Y. Zhao, J. Yu, J.-F. Bergamini, Y. Léger, N. Sojic, G. Loget
Cell Reports Physical Science, 2021, 100670
The photoelectrochemical charge-transfer process occurring at semiconductor surfaces has important implications in the fields of solar fuels and biodetection. Usually, physical light sources located outside the liquid phase, such as a solar simulator, a light-emitting diode (LED), or a laser, are used for photoelectrochemical studies. Here, we report inducing photoelectrochemistry using an electrochemical source of light, that is, the electrochemiluminescence (ECL) emitted by a model co-reactant system.

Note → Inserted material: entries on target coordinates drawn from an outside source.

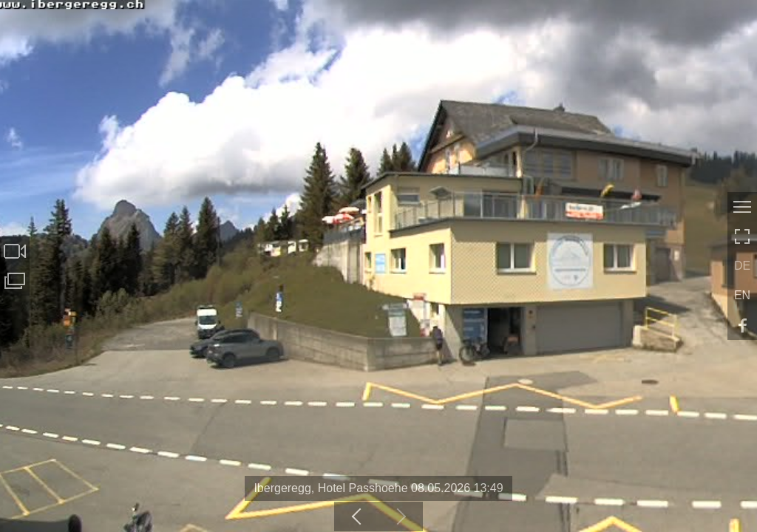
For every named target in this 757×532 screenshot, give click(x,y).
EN (742, 295)
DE (742, 265)
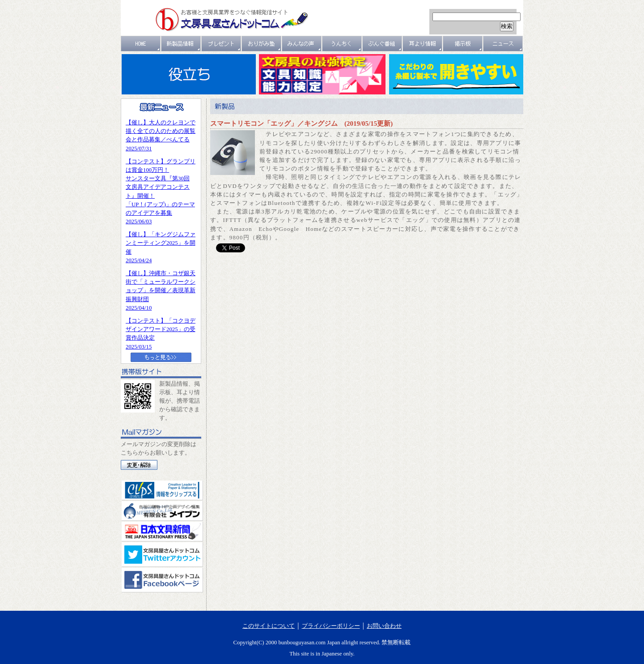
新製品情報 (181, 43)
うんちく (342, 43)
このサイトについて (268, 626)
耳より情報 (423, 43)
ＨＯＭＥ (141, 43)
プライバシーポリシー (331, 626)
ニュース (503, 43)
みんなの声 (302, 43)
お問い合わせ (384, 626)
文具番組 (382, 43)
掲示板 (463, 43)
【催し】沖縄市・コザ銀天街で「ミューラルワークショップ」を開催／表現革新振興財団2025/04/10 (161, 290)
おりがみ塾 (262, 43)
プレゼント (221, 43)
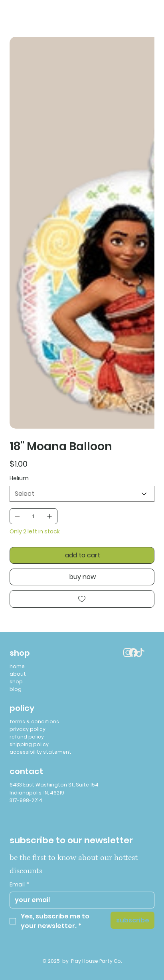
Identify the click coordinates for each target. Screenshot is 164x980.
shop (16, 681)
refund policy (27, 736)
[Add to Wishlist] (82, 599)
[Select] (82, 494)
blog (16, 689)
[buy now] (82, 577)
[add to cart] (82, 555)
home (17, 666)
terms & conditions (34, 721)
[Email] (79, 900)
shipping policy (29, 744)
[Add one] (49, 516)
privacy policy (28, 729)
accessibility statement (40, 752)
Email (19, 885)
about (18, 674)
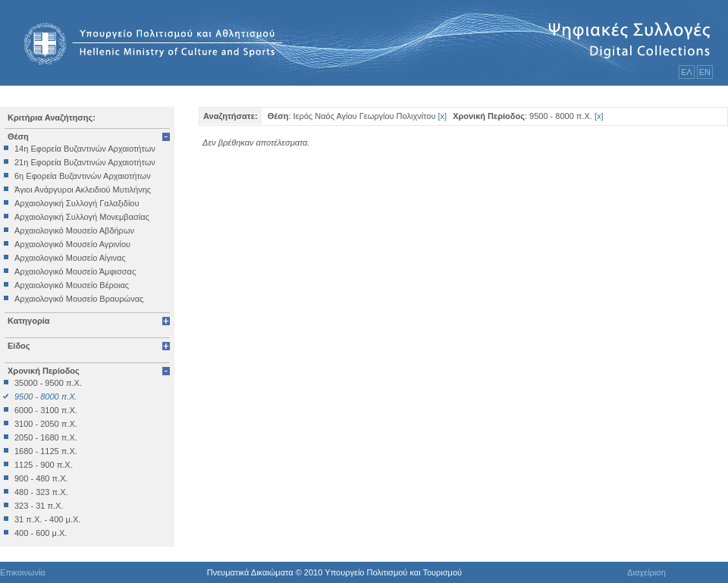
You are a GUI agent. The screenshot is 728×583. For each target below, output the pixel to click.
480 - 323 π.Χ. (41, 492)
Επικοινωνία (23, 572)
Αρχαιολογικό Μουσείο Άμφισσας (75, 271)
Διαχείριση (646, 572)
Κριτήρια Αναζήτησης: (52, 118)
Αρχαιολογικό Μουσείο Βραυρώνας (79, 299)
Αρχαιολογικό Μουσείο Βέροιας (71, 285)
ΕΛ (686, 72)
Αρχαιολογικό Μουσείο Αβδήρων (74, 230)
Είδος (19, 346)
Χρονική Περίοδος (43, 371)
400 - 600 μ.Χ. (40, 533)
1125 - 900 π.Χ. (43, 465)
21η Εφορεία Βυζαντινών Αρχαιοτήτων (85, 162)
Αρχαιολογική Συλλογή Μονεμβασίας (82, 217)
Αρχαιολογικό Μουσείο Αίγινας (70, 258)
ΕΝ (704, 72)
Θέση (18, 136)
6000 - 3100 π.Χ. (46, 410)
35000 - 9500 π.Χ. (48, 383)
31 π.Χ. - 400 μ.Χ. (47, 519)
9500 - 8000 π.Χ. (46, 397)
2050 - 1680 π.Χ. (46, 437)
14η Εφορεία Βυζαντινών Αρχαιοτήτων (85, 149)
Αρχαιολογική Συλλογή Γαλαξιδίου (77, 203)
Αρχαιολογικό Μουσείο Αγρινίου (72, 244)
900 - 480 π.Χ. (41, 478)
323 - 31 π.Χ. (39, 506)
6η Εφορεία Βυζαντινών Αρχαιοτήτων (83, 176)
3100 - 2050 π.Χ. (46, 424)
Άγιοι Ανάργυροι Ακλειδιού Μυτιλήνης (83, 190)
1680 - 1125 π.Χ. (46, 451)
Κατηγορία (29, 321)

Results reveal that the ECL illumination can activate several semiconductor (SC) photoelectrodes based on n-type Si, n-type GaAs, and p-type Si. We demonstrate that this emitter-receiver concept, based on dual-light conversion, enables photoelectrochemical charge transfer at the solid/liquid interface, which correlates with the ECL intensity. The singularities of this concept lie in the fact that light emission and collection both occur in the liquid phase, that ECL is an easily miniaturizable photon source, and that the SC/liquid junction can be easily implemented. This approach may open perspectives for remote ECL detection strategies and original photoelectrochemical analytical systems.